Which is to say, prayers, one tumbling after another in my mind like a cylinder of rocks, wearing down the hard edges of my thoughts. And worries. And fears.
Not prayers because I thought the plane would crash—who cares if it does? I had a good run. And if it went down right now I’d go out, at least, in the landscape of my improbable desires. No, I just didn’t want to make a mess with the way my stomach rose and fell with the aircraft. I didn’t want to make a scene.
And because I was really enjoying the tiny body of the plane and the way I now come home carried in the belly of something as small and delicate as a wobbly 50-person plane, just a couple thousand feet over the folds of ancient canyons.
For so long, I could have been anyone, lost in the great mass of people that civilization attempts to organize. For so long, the shadows racing under the clouds were like phantoms—cloaked hoods—all pomp and circumstance.
This is my alleluia—that when I arrived and had the great privilege to depart the plane right out there on the warm concrete tarmac, a woman had the profound consideration to stand at the terminal holding the heavy glass door open saying, “Welcome to our beautiful little town. I hope you enjoy your stay.”

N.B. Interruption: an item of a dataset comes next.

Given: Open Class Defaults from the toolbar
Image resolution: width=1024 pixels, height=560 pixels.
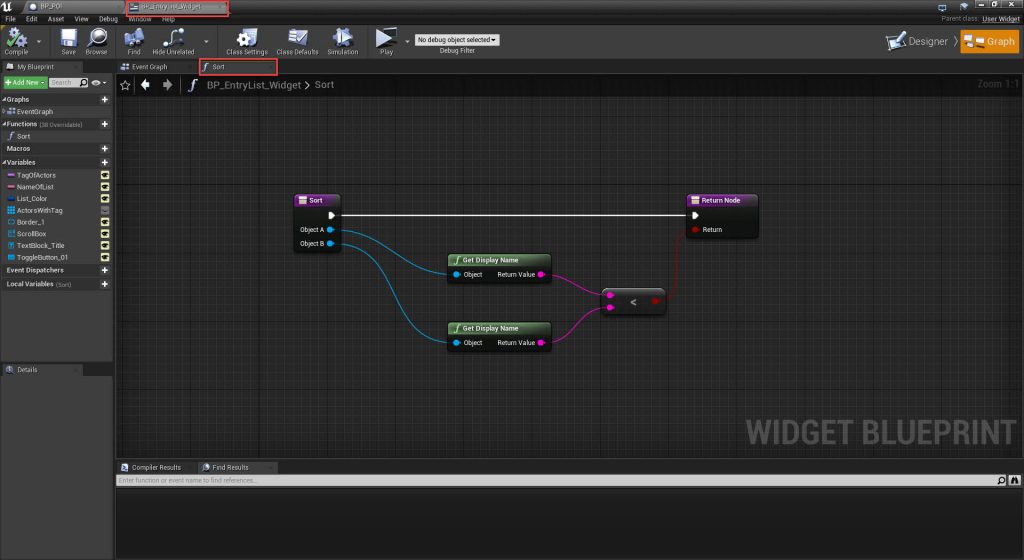Looking at the screenshot, I should 296,38.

At baggage claim, I stood at one of three carousels and could see them all. And I didn’t worry where my bag might emerge from (the pilots don’t even bother announcing it as you depart the plane) because you can see them all right there, in that one room. In fact, I saw the workers pull my magenta duffel right out of the abdomen of the plane as I walked into the terminal.

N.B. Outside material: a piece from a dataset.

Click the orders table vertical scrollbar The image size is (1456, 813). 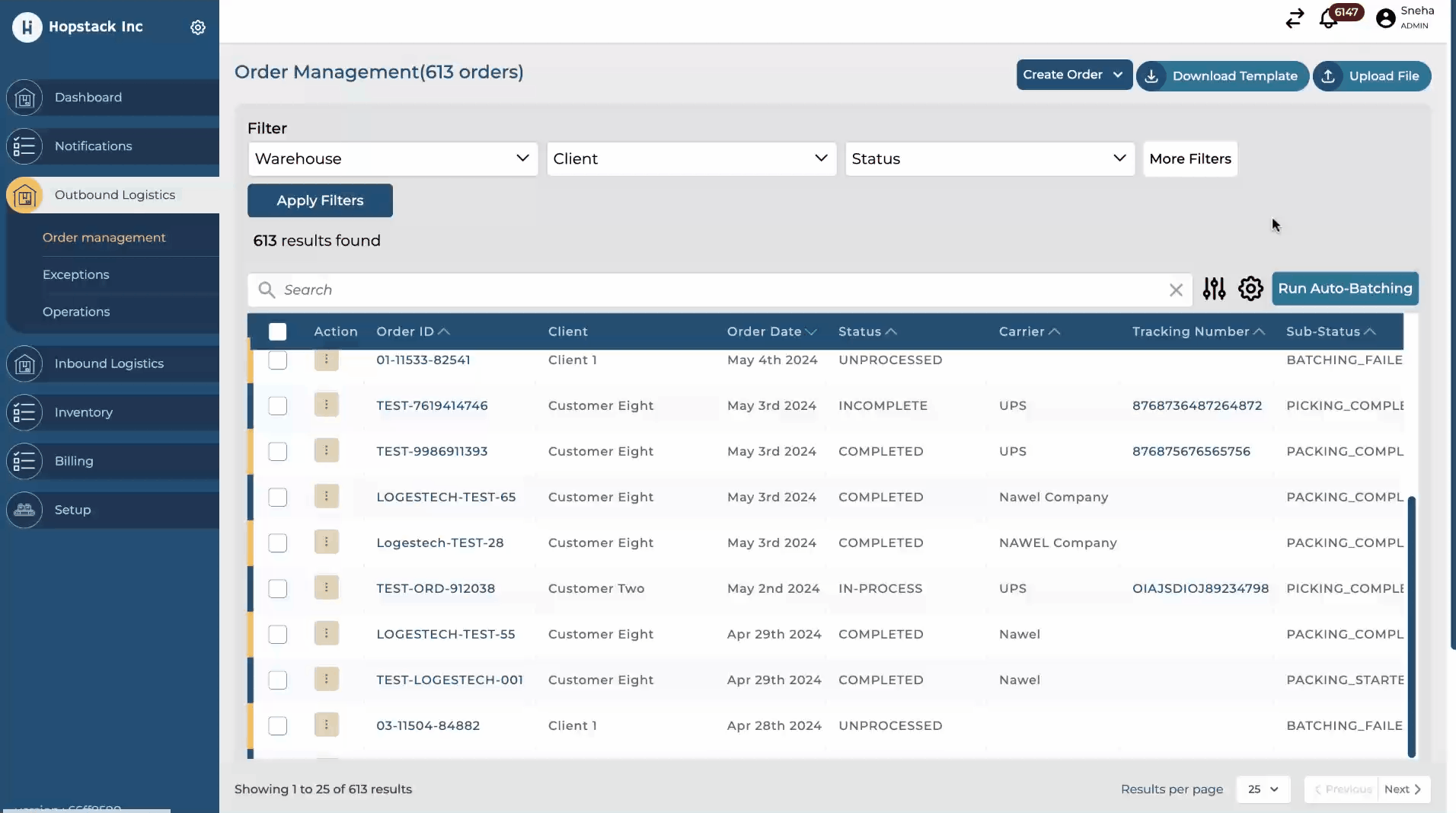(1411, 625)
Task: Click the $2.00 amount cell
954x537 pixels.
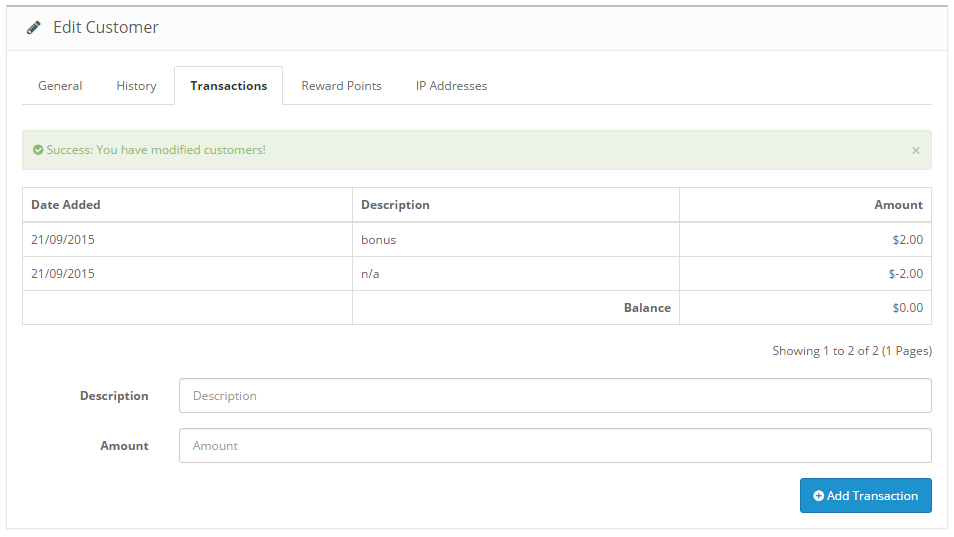Action: click(907, 240)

What I’m saying is the world has gotten too big for me. 300 people on an airplane, 40,000 feet off the ground, a hundred carousels in which to locate your tiny parcel of belongings, an industrious production that you never see with your own human eyes but instead refresh on the screen of an app. How do you all keep up with it? And why?
Where are your alleluias when you are swallowed by the immensity of what the world is now permitted to ask of you?

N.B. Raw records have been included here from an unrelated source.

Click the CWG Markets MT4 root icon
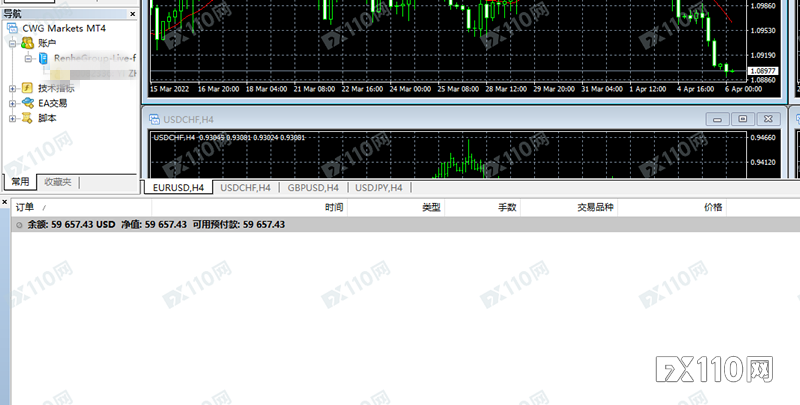Image resolution: width=800 pixels, height=405 pixels. 11,29
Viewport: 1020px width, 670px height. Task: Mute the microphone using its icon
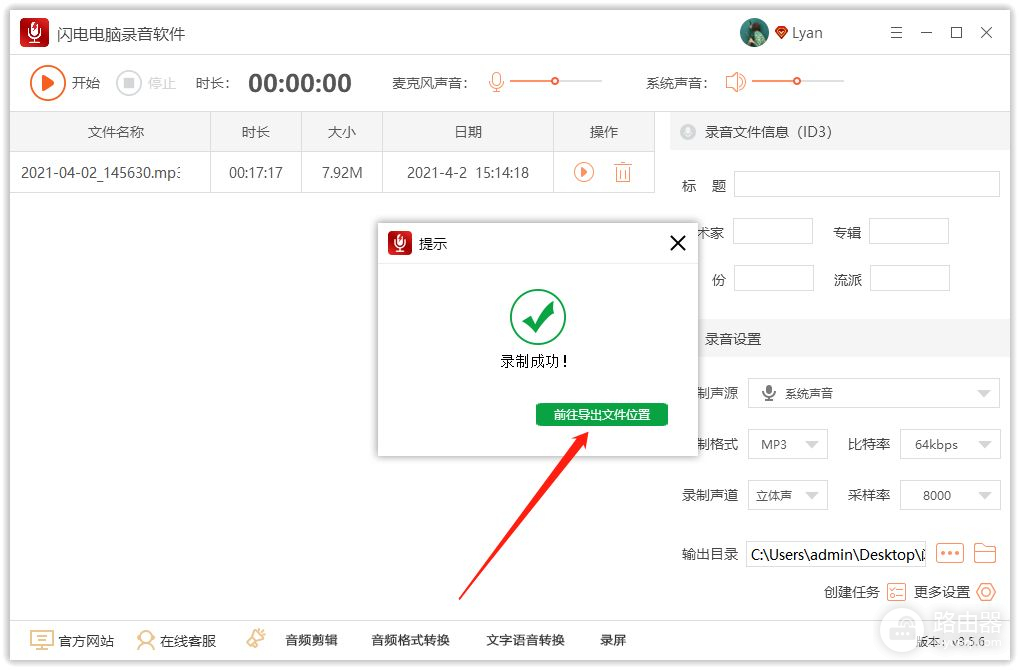tap(496, 82)
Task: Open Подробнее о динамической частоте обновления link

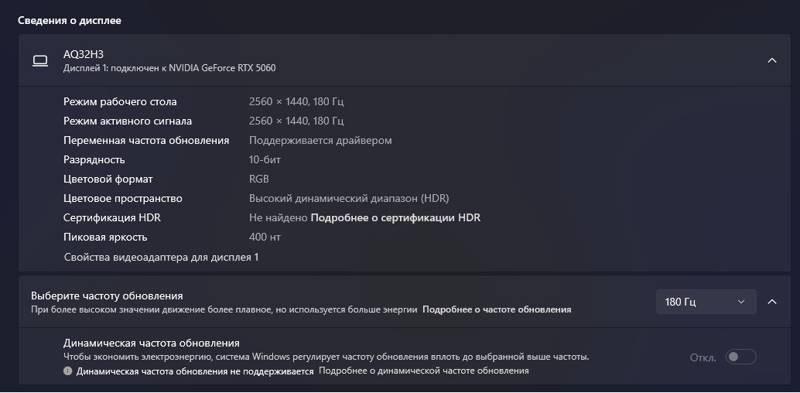Action: pyautogui.click(x=423, y=371)
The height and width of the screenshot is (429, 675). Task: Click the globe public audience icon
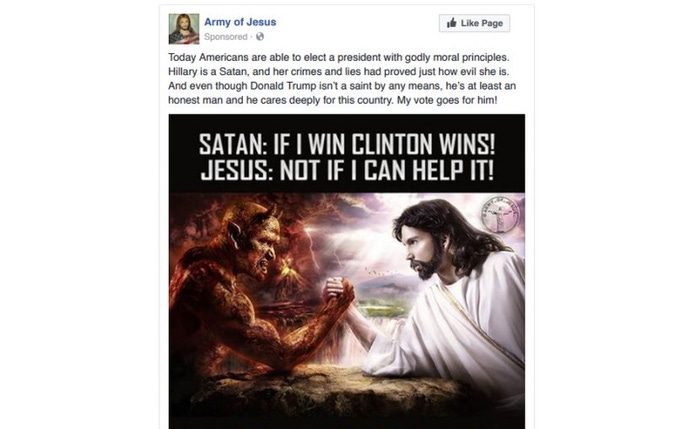[260, 37]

I glimpse a new acquaintance already posting some long, meaningless monologue on LinkedIn and snap my laptop shut, slowly reopening the two halves of the PC like a split orange to ensure I haven’t cracked the screen in my hasty disgust.
How does a person go from wind chimes on a blustery evening in their own backyard, where the hummingbird mother has returned to her nest for the third year in a row, to these noisy landscapes of production that only know how to build one rigid system after another, with you or me lost in the great, repugnant heaving of this shameless machine?
Alleluia, I didn’t throw up on the plane. And now I am in the soft, floral sheets of the desert of Western Colorado. I am in the soft sheets of a wind advisory, where the power waivers as a reminder that the immense influence of industry can be annihilated in the face of a stiff breeze. I am in the soft sheets of coming home and being known and exiting a plane where one singular person can individually welcome all of us.
This is what I can manage to hold down. This is all I can stomach.